HPARAMS_idx = pd.MultiIndex.from_product([STEP_SIZE, EPS])
HPARAMS = jnp.stack(list(map(onp.array, HPARAMS_idx)))


@add_batch
def gym_loop_scan_hparams(eps):
    def scan_params(hparams):
        step_size, newton_eps = hparams
        agent = build_agent(opt=newton(step_size, eps=newton_eps))
        return GymFeedback(agent, env)(eps)

    return VMap(scan_params)(HPARAMS)


sim = unroll_transform_with_state(gym_loop_scan_hparams)
rng = jax.random.PRNGKey(42)
eps = jax.random.normal(rng, (T, N_BATCH)) * 0.3

params, state = sim.init(rng, eps)
res_newton, state = sim.apply(params, state, rng, eps)
CPU times: user 16.1 s, sys: 118 ms, total: 16.2 s
Wall time: 16 s
gym_newton, info_newton = res_newton
loss_newton = pd.DataFrame(-gym_newton.reward, columns=HPARAMS_idx).mean().unstack()
loss_newton = (
    pd.DataFrame(-gym_newton.reward, columns=HPARAMS_idx).iloc[-5000:].mean().unstack()
)
sns.heatmap(loss_newton[loss_newton < 0.4], annot=True, cmap="YlGnBu")

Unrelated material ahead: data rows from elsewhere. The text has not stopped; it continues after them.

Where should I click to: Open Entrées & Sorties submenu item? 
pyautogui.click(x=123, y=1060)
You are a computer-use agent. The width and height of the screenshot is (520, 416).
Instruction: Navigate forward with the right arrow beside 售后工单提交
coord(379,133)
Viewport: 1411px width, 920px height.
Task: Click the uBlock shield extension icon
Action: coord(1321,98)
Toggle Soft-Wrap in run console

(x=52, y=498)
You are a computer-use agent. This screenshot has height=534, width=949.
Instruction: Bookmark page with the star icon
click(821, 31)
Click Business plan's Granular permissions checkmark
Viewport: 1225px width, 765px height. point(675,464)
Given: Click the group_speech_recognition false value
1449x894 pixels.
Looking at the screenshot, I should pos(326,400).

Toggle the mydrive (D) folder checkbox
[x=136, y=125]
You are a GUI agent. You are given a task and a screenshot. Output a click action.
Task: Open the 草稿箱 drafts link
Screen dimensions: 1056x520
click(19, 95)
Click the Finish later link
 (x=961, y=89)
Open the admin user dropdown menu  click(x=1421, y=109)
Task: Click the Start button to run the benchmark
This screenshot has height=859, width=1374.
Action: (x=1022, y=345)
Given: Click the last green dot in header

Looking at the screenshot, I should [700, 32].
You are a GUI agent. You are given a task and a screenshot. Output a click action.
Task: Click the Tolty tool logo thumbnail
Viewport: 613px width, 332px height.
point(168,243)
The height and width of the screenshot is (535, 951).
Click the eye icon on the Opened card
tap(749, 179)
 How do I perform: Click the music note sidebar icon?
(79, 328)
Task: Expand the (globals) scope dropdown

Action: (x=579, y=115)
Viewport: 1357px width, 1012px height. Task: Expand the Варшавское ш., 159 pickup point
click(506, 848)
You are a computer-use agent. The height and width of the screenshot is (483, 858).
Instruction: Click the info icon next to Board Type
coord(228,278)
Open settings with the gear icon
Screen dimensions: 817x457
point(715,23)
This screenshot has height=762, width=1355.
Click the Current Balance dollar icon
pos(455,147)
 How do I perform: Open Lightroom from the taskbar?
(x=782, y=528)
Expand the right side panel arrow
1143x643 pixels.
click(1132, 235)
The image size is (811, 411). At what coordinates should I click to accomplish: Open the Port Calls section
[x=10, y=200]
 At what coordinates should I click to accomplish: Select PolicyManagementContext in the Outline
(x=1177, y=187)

STEP_SIZE, NEWTON_EPS = loss_newton.stack().idxmin()

x = -gym_newton.reward[-5000:].mean(axis=0)
x = jax.ops.index_update(x, jnp.isnan(x), jnp.inf)
I_BEST_PARAM = jnp.argmin(x)


BEST_NEWTON_GYM = jax.tree_map(lambda x: x[:, I_BEST_PARAM], gym_newton)
print("Best newton parameters: ", STEP_SIZE, NEWTON_EPS)
Best newton parameters:  0.464158883361278 0.31622776601683794
../_images/07_Online_Time_Series_Prediction_83_1.png
for name, gym in BEST_GYM.items():
    pd.Series(-gym.reward).rolling(5000, min_periods=5000).mean().plot(
        label=f"{name}    -    $\eta$={BEST_STEP_SIZE[name]:.2e}", ylim=(0.09, 0.1)
    )

gym = BEST_NEWTON_GYM
ax = (
    pd.Series(-gym.reward)
    .rolling(5000, min_periods=5000)
    .mean()
    .plot(
        label=f"Newton    -    $\eta$={STEP_SIZE:.2e},    $\epsilon$={NEWTON_EPS:.2e}"
    )
)
ax.legend(bbox_to_anchor=(1.0, 1.0))
plt.title("Rolling mean of loss (5000) time-steps")
../_images/07_Online_Time_Series_Prediction_84_0.png
for name, gym in BEST_GYM.items():
    pd.Series(-gym.reward).expanding().mean().plot(
        label=f"{name}    -    $\eta$={BEST_STEP_SIZE[name]:.2e}", ylim=(0.09, 0.15)
    )
gym = BEST_NEWTON_GYM
ax = (
    pd.Series(-gym.reward)
    .expanding()
    .mean()
    .plot(
        label=f"Newton    -    $\eta$={STEP_SIZE:.2e},    $\epsilon$={NEWTON_EPS:.2e}"
    )
)
ax.legend(bbox_to_anchor=(1.0, 1.0))
../_images/07_Online_Time_Series_Prediction_85_0.png

In agreement with results in [1], we see that Newton’s algorithm performs much better than SGD.

In addition, we note that:

  • ADAGRAD performormance is between newton and sgd.

  • RMSPROPR and ADAM does not perform well in this online setting.